▸ TEXTE SOURCE
====

Par jugement contradictoire rendu le 16 mai 2014, le tribunal de grande instance de Paris a, en substance et avec exécution provisoire :
- dit que Monsieur V. a la qualité de co-inventeur du brevet FR 2 844 532 qui est une invention de mission et condamné la société Kadant L. à lui payer la somme de 25.000 euros bruts au titre de sa rémunération supplémentaire,
- déclaré prescrite la demande reconventionnelle en responsabilité civile formée à l'encontre de Monsieur V. du fait de sa désignation en qualité de co-inventeur du brevet français précité et, par ailleurs, débouté la société défenderesse de sa demande indemnitaire pour procédure abusive,
- condamné la société Kadant L. à verser au requérant la somme de 5.000 euros en application de l'article 700 du code de procédure civile et à supporter tous les dépens.

====

▸ LIGNES EXTRAITES
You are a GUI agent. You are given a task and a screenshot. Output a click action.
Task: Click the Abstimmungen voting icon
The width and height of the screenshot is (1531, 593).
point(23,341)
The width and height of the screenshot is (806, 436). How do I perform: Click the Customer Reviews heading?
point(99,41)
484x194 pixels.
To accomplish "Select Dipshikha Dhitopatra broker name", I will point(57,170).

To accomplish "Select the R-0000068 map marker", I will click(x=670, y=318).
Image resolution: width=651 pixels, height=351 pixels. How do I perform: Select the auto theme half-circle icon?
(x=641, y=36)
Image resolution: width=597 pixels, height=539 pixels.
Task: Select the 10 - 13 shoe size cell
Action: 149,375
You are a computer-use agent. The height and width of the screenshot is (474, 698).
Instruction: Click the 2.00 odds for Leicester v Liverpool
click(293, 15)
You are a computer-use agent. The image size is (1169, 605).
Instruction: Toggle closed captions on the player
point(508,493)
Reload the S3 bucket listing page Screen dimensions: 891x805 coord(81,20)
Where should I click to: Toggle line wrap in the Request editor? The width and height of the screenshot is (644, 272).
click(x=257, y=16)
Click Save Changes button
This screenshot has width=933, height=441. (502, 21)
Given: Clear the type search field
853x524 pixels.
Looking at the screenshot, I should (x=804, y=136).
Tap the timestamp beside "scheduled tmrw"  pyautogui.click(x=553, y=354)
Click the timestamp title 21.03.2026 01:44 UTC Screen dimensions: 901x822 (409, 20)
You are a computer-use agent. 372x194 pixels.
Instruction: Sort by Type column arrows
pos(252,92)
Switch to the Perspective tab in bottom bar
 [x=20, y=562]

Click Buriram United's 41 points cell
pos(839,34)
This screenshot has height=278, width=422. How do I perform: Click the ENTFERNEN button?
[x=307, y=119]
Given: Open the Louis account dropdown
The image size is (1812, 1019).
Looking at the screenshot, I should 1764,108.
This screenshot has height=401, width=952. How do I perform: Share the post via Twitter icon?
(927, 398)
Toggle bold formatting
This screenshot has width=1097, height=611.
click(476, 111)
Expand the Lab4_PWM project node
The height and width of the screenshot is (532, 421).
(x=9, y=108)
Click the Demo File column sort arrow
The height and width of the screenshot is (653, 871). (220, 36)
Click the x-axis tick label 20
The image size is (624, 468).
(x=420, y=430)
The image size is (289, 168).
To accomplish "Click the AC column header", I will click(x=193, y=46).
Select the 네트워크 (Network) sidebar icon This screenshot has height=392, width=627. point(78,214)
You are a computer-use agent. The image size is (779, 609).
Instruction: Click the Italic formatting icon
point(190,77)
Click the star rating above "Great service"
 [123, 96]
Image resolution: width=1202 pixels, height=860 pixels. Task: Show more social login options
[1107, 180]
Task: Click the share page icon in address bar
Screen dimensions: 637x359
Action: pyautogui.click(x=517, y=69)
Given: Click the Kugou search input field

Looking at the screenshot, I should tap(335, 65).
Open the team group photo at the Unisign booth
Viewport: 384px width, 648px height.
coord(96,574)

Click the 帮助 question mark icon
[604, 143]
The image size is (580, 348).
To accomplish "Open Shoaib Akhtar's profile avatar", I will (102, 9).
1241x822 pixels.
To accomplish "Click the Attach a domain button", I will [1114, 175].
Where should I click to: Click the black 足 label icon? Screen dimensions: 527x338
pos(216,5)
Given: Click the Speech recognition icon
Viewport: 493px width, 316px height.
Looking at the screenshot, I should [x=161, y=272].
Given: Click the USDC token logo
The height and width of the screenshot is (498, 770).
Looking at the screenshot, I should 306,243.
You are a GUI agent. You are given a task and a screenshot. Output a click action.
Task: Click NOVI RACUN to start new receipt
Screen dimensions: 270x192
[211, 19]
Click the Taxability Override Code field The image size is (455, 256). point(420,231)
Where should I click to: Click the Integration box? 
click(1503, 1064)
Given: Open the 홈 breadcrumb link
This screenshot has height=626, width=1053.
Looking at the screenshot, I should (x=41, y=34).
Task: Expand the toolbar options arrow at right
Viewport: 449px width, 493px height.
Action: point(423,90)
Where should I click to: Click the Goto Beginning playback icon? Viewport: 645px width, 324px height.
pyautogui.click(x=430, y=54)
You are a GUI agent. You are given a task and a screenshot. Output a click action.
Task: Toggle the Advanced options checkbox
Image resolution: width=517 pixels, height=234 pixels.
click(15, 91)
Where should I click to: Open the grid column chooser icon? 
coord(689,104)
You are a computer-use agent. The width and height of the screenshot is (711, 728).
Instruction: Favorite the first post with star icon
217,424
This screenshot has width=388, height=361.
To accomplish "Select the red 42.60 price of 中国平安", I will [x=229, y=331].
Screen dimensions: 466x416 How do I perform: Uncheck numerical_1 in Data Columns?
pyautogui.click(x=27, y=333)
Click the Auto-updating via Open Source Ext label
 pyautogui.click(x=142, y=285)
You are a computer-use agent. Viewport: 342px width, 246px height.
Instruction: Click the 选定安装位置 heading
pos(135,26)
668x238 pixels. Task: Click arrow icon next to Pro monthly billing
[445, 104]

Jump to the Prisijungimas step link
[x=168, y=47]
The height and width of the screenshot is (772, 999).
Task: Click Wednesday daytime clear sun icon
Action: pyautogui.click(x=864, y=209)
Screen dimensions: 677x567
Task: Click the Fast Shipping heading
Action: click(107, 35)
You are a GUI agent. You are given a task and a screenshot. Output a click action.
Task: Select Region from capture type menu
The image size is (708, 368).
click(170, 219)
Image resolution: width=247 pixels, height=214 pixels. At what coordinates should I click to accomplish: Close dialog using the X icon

====

▸ EXERCICES PROPOSÉS
1. Recopiez le passage du jugement qui va de "Par jugement contradictoire" jusqu'à "tous les dépens.".
2. D'après le jugement, quelle somme la société Kadant L. doit-elle verser au requérant en application de l'article 700 du code de procédure civile ?
Seul le jugement sert de référence.

▸ RÉPONSES ATTENDUES
1.
Par jugement contradictoire rendu le 16 mai 2014, le tribunal de grande instance de Paris a, en substance et avec exécution provisoire :
- dit que Monsieur V. a la qualité de co-inventeur du brevet FR 2 844 532 qui est une invention de mission et condamné la société Kadant L. à lui payer la somme de 25.000 euros bruts au titre de sa rémunération supplémentaire,
- déclaré prescrite la demande reconventionnelle en responsabilité civile formée à l'encontre de Monsieur V. du fait de sa désignation en qualité de co-inventeur du brevet français précité et, par ailleurs, débouté la société défenderesse de sa demande indemnitaire pour procédure abusive,
- condamné la société Kadant L. à verser au requérant la somme de 5.000 euros en application de l'article 700 du code de procédure civile et à supporter tous les dépens.

2. 5.000 euros.